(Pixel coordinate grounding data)
┌──
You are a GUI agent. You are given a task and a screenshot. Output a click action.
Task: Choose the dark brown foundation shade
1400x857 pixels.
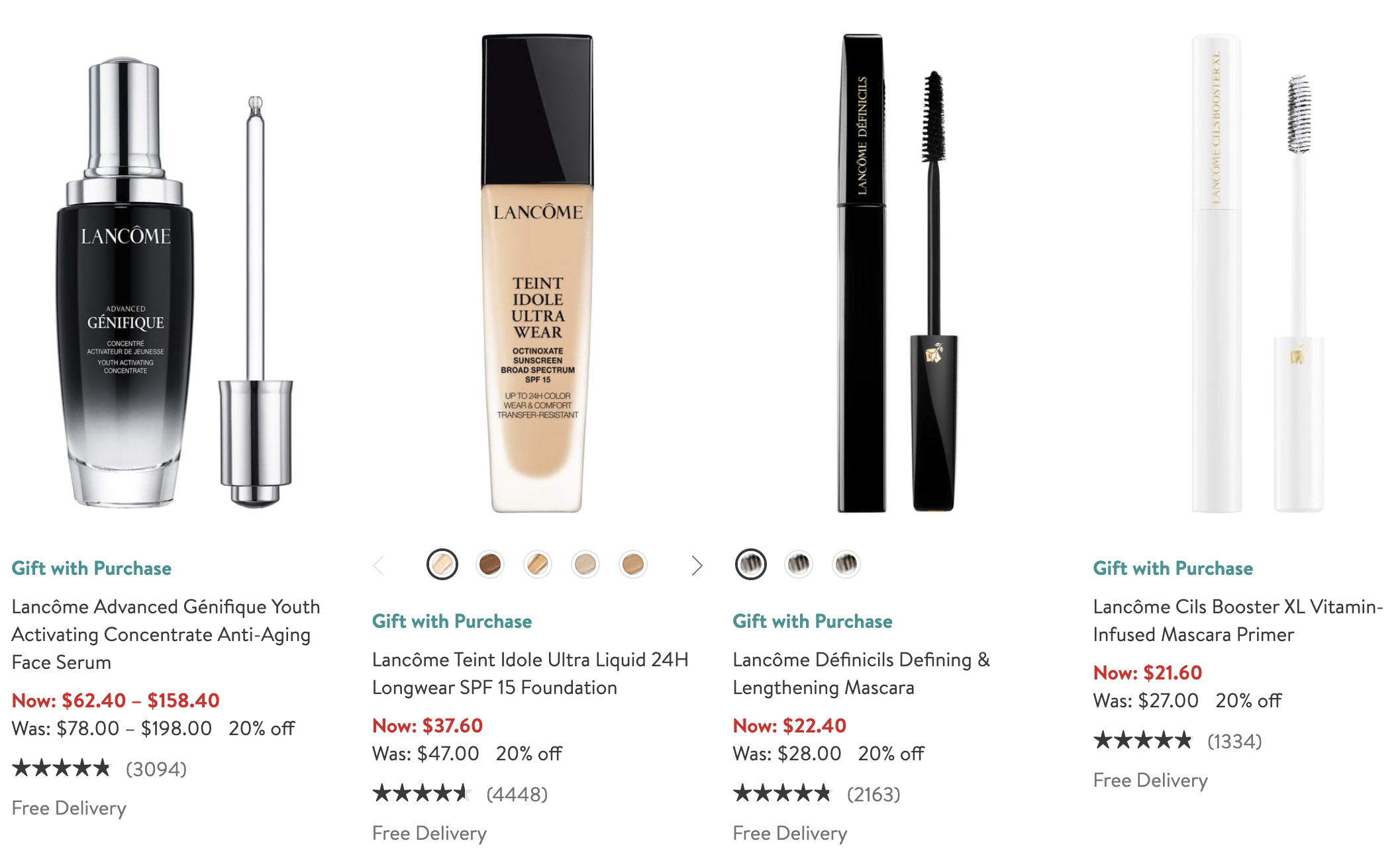click(x=490, y=564)
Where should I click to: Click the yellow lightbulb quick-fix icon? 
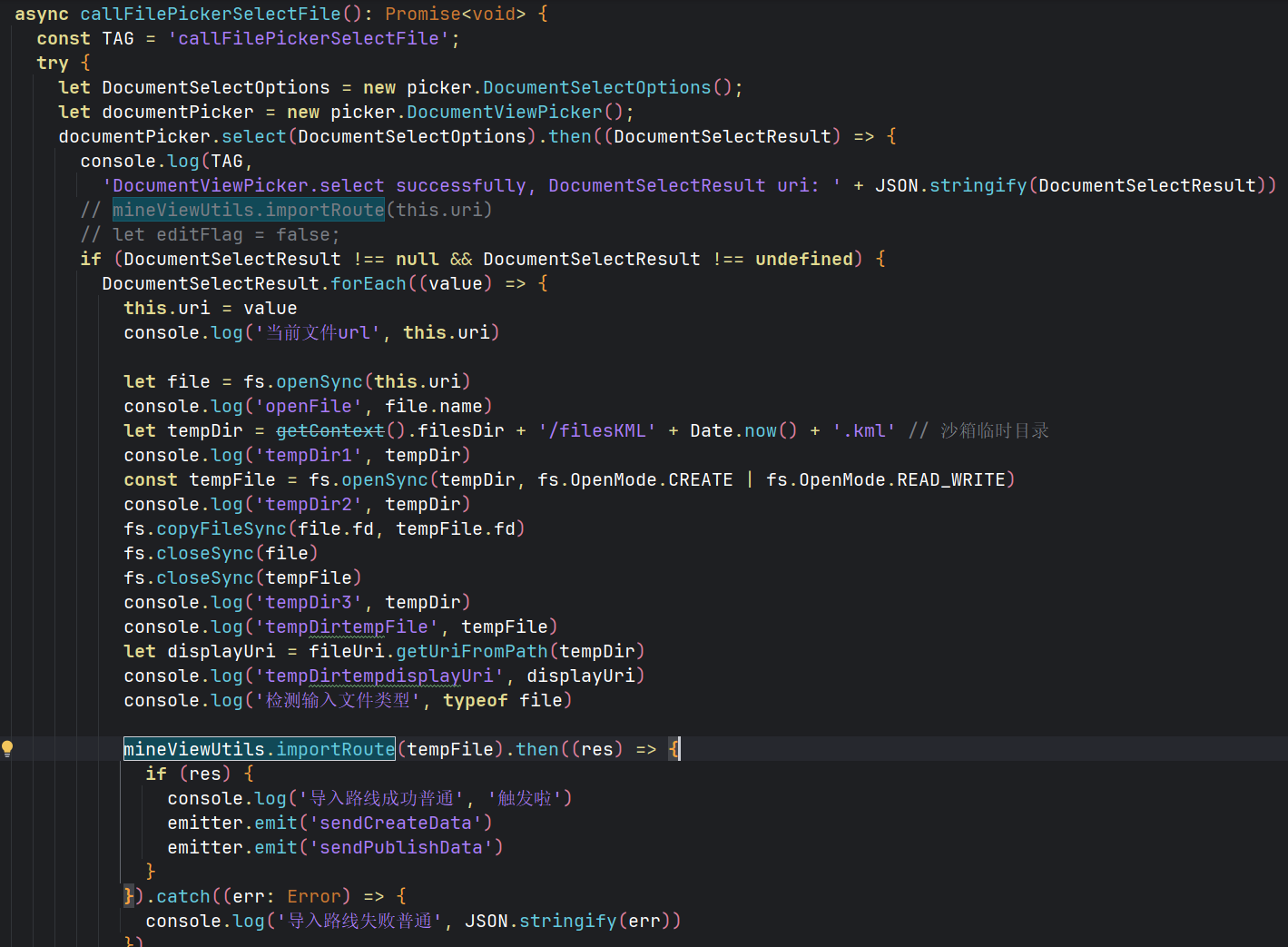click(x=7, y=749)
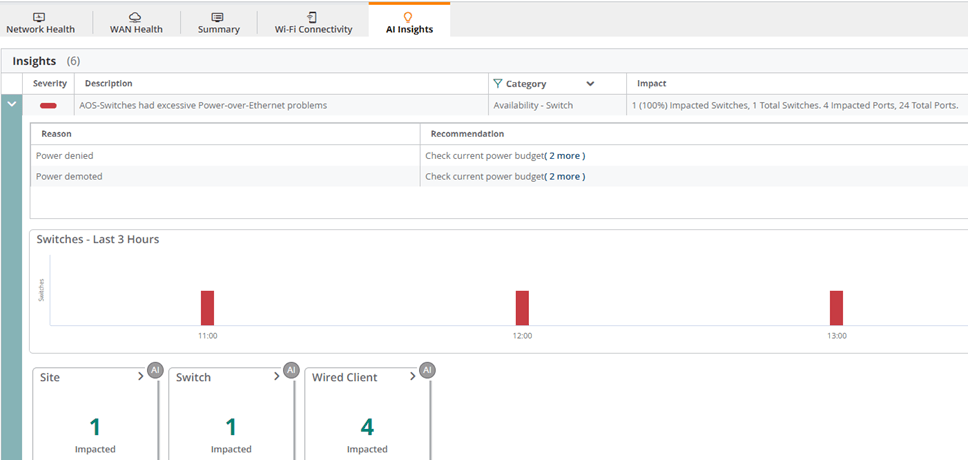Open the Wi-Fi Connectivity tab
The image size is (968, 460).
313,29
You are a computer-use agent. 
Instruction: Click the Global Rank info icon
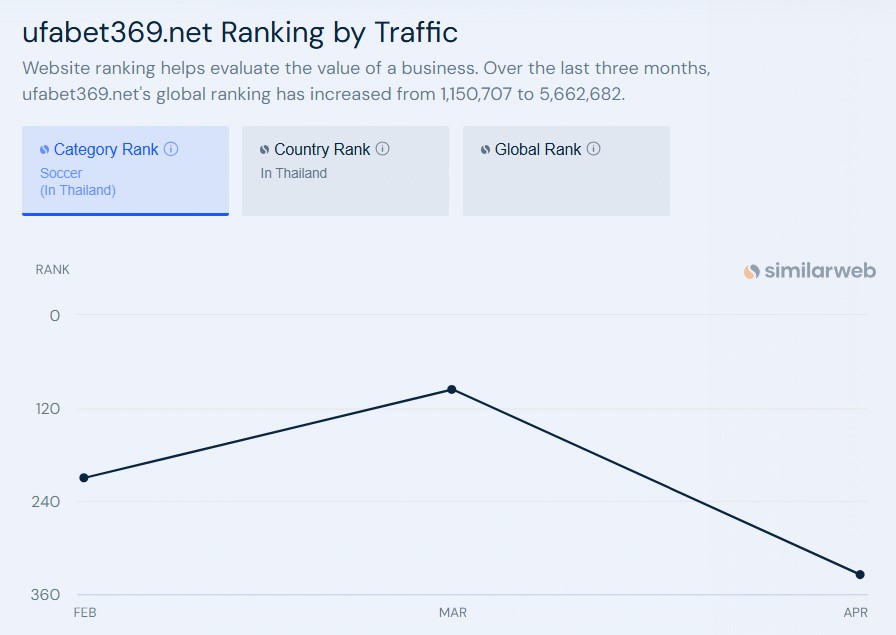pos(594,149)

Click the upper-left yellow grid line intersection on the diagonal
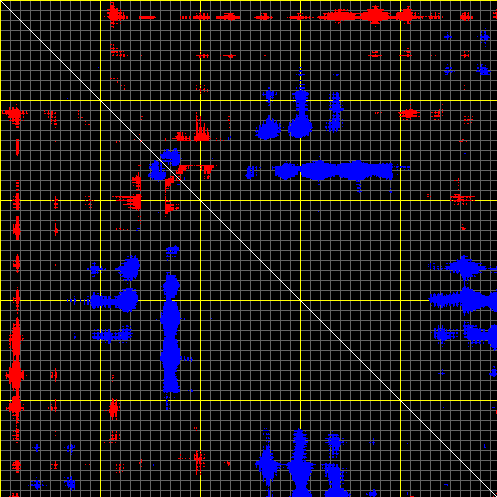[x=100, y=100]

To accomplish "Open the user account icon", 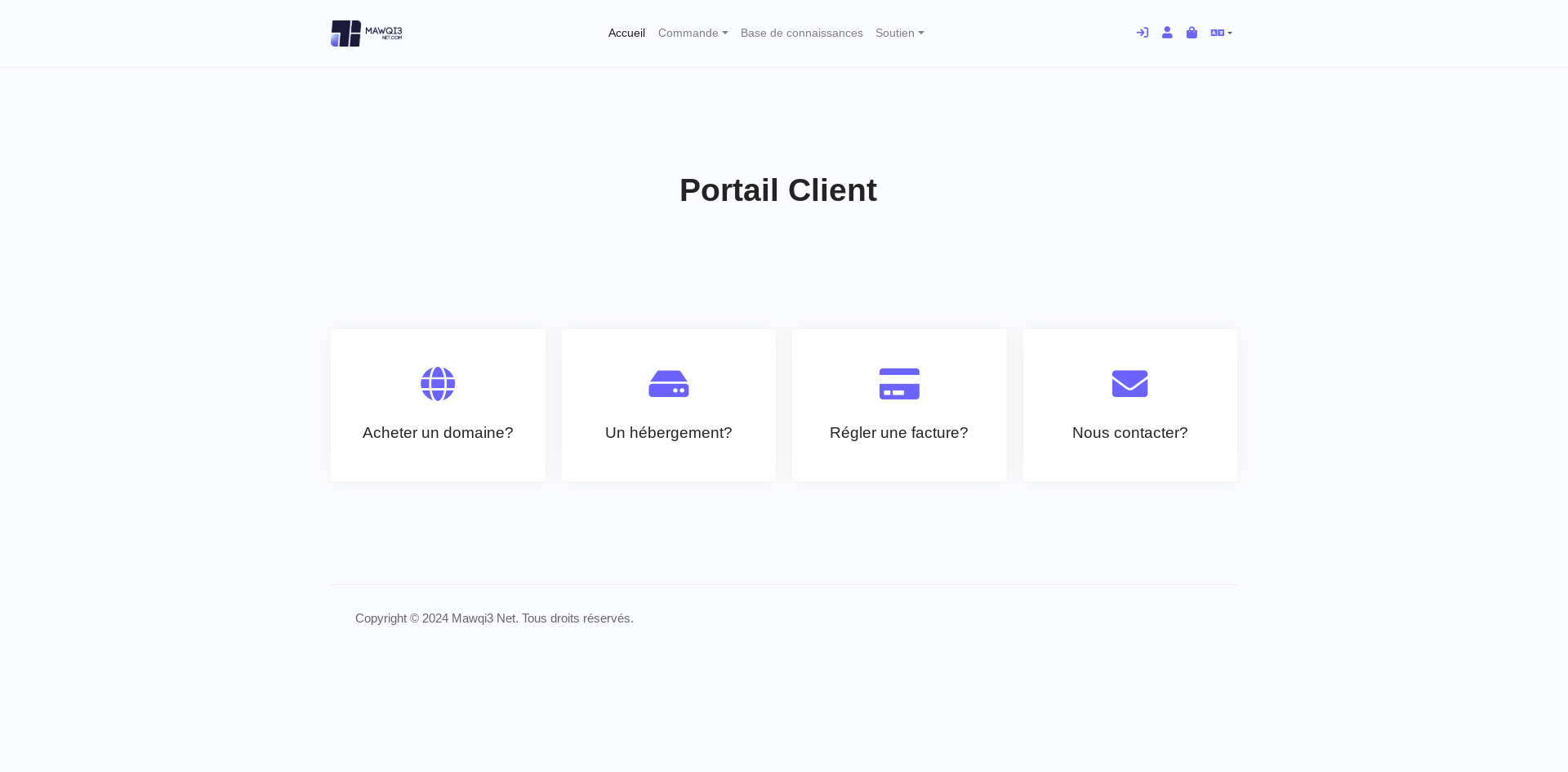I will pos(1167,33).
└──
[Problem to solve]
Copy out the lines above with "agent" in them.

[Your response]
You are a GUI agent. You are given a task and a screenshot. Output a click action.
You are a computer-use agent. 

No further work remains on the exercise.